0

TL;DR I'd like to match two unequal columns where the values contain business names, and I've tried stringdist's amatch using Jaro-Winkler matching to get close, but not nearly close enough. I am wondering if stringi would be useful here - I just don't quite understand how to use it, excuse my being a noob. I wouldn't ask otherwise but I don't think I'll be able to figure it out myself in time.

For context, there are 2079 business names in one column and 1878 business names in a second column. Many of these contain the business structures as suffixes - i.e. LLC, Inc., INC., Co. etc. - so I trimmed them out with excel before going into R. The names were manually entered into both columns so there are human-entry error variations.

I used this formula:

amatch(match$sales, match$box, maxDist = .25, method =c("jw"), weight = c(d = 1, i = .9, s = .9, t = .9), p= .2, matchNA = FALSE, bt=.25)

I was able to get some results with this, but many matches were duplicated because a company would share the first word, or the first combination of words/letters - i.e. "A & A" vs "A & B". I understand this is based on how the JW formula works, but I don't quite know how to modify it enough.

I need to match values in Column b to Column a. There may be duplicates and Column a.
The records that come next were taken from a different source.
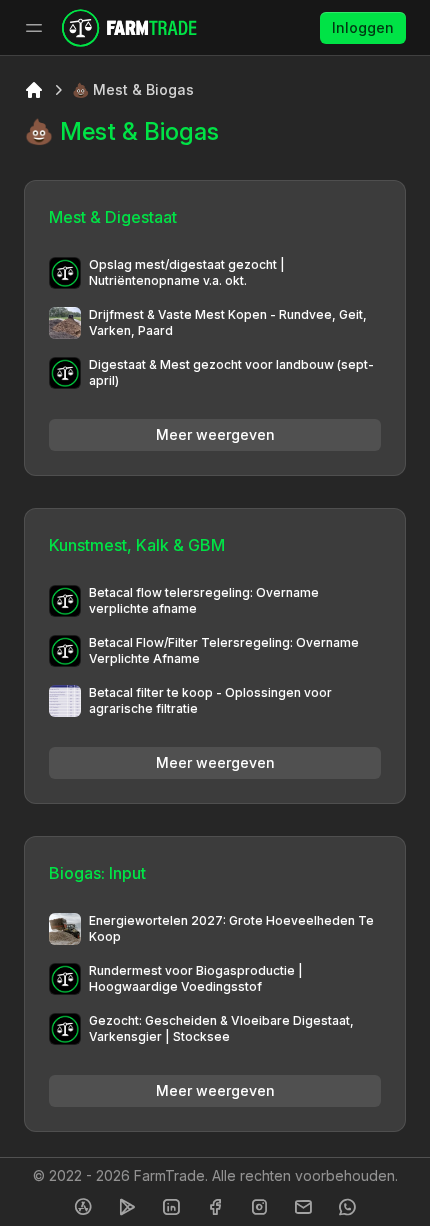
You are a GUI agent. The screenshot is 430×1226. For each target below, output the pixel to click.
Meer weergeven (215, 434)
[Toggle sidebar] (34, 28)
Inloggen (363, 27)
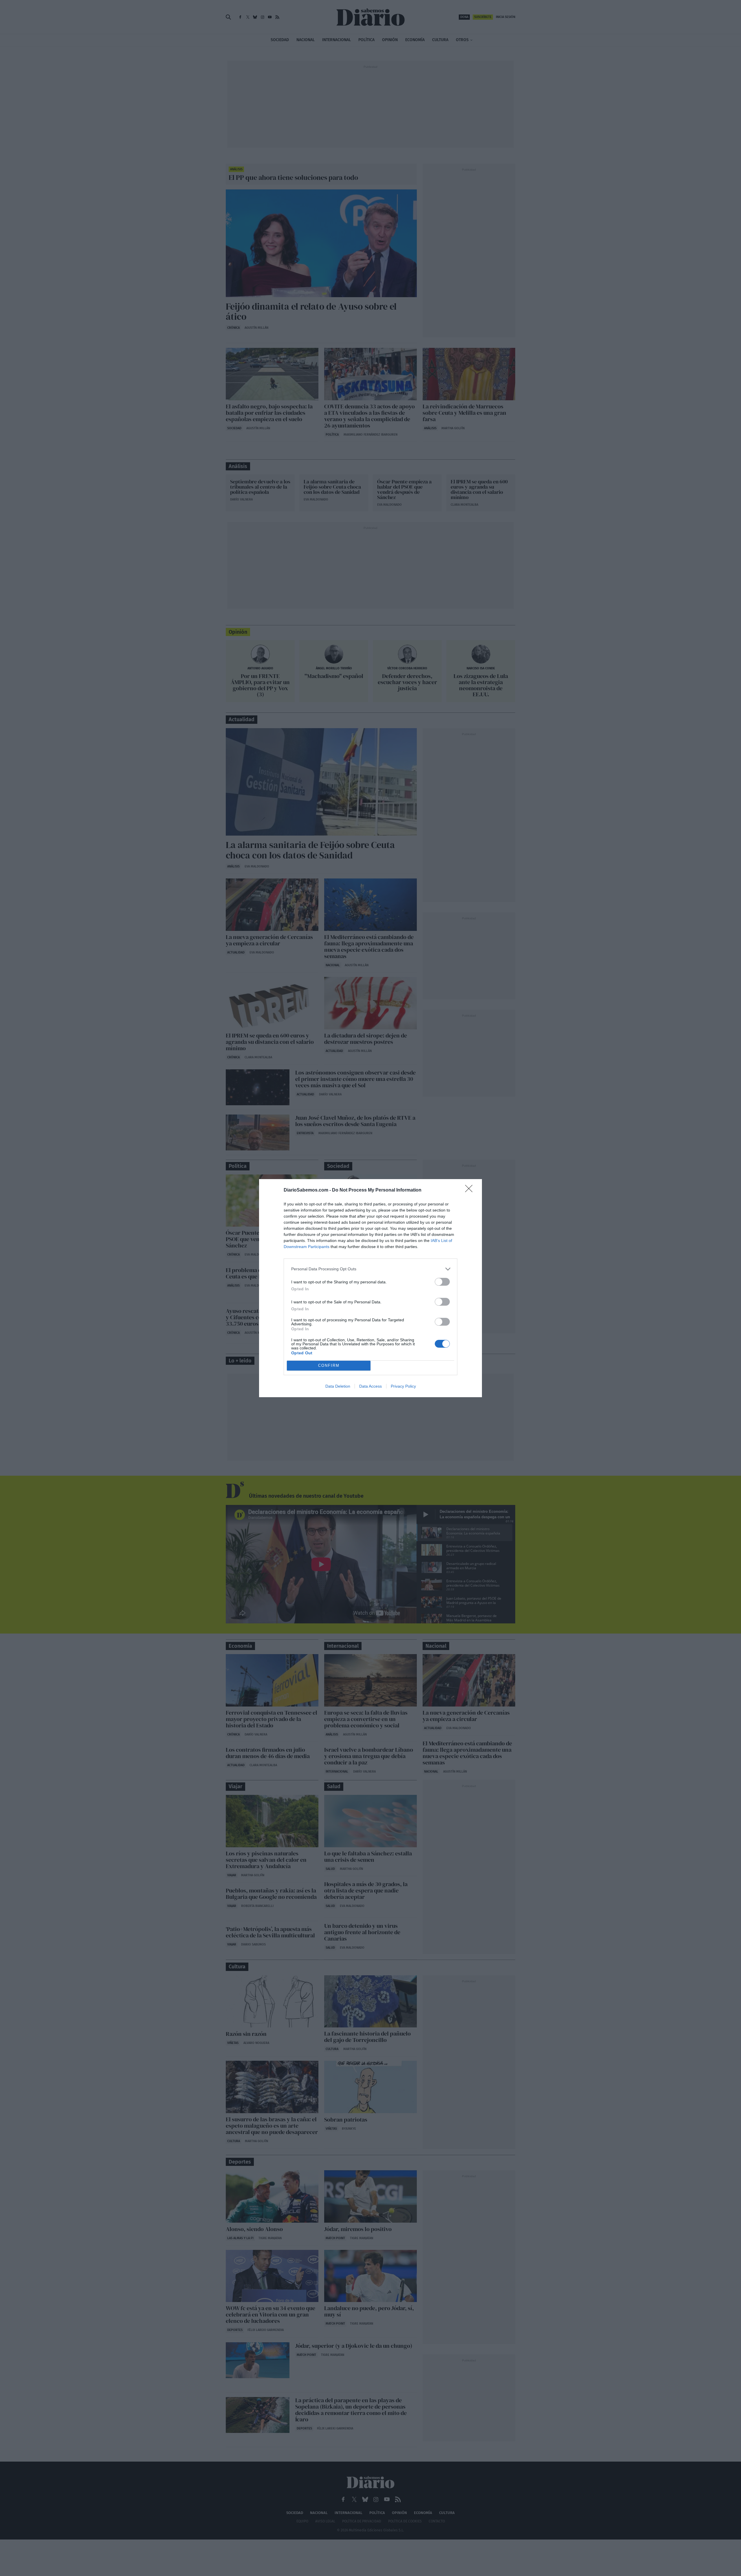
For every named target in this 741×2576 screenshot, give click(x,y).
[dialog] (370, 1288)
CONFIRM (329, 1365)
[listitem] (370, 1269)
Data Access (370, 1386)
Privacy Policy (403, 1386)
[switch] (442, 1282)
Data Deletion (337, 1386)
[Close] (470, 1190)
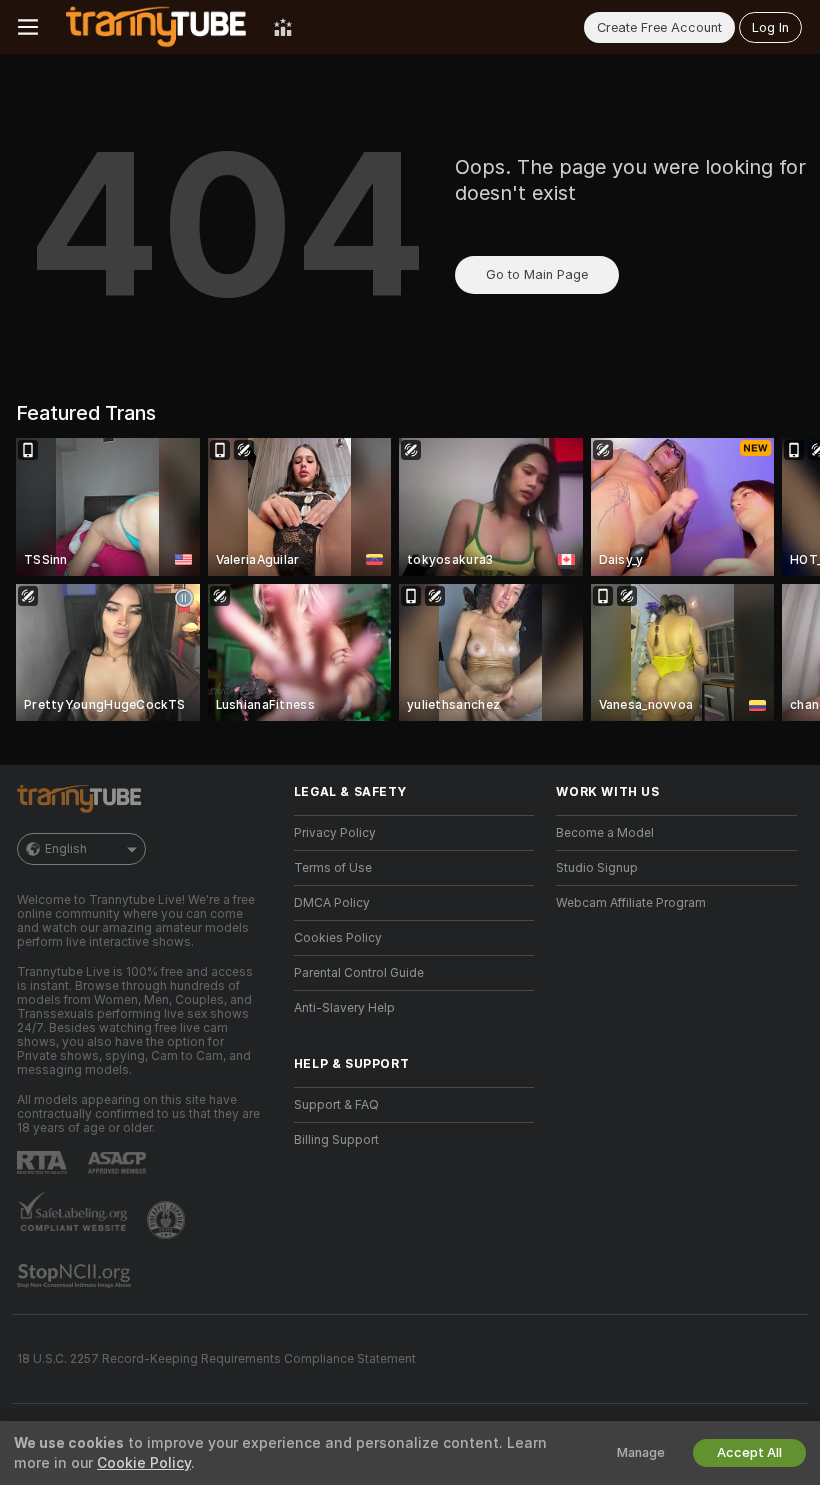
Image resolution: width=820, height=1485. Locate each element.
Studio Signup (597, 868)
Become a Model (605, 833)
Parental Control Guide (359, 973)
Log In (770, 27)
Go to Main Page (537, 274)
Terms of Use (333, 868)
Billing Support (336, 1140)
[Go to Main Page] (156, 27)
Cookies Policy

I don't have any specific rules for similarity; I want the closest match possible to each value, and a minimal number of false duplicates.

For starters, would there be an easier way to accomplish this within stringi?

Please advise, as I am unaware how to best tackle this problem moving forward. If further details are required, I'm happy to oblige. Thank you in advance.

  • Please provide reproducible sample data. And please be clear what rules you want for 'similarity'. For instance, you may want to distinguish between (i.e. separate) `A&A` and `A&B` but not distinguish between (i.e. group) `AA` and `AB` – CPak Aug 28 '17 at 13:17
  • Okay, I'e done so above. – Amjad Talib Aug 28 '17 at 13:57
  • The current dataset is not balanced, could you include mix of true positive cases and false positive cases to test strength of various methods and use `dput` function to include data structure e.g. `dput(head(my_input_data,10))` – Silence Dogood Aug 28 '17 at 14:03
  • Is this balanced now? – Amjad Talib Aug 31 '17 at 15:50

0 Answers0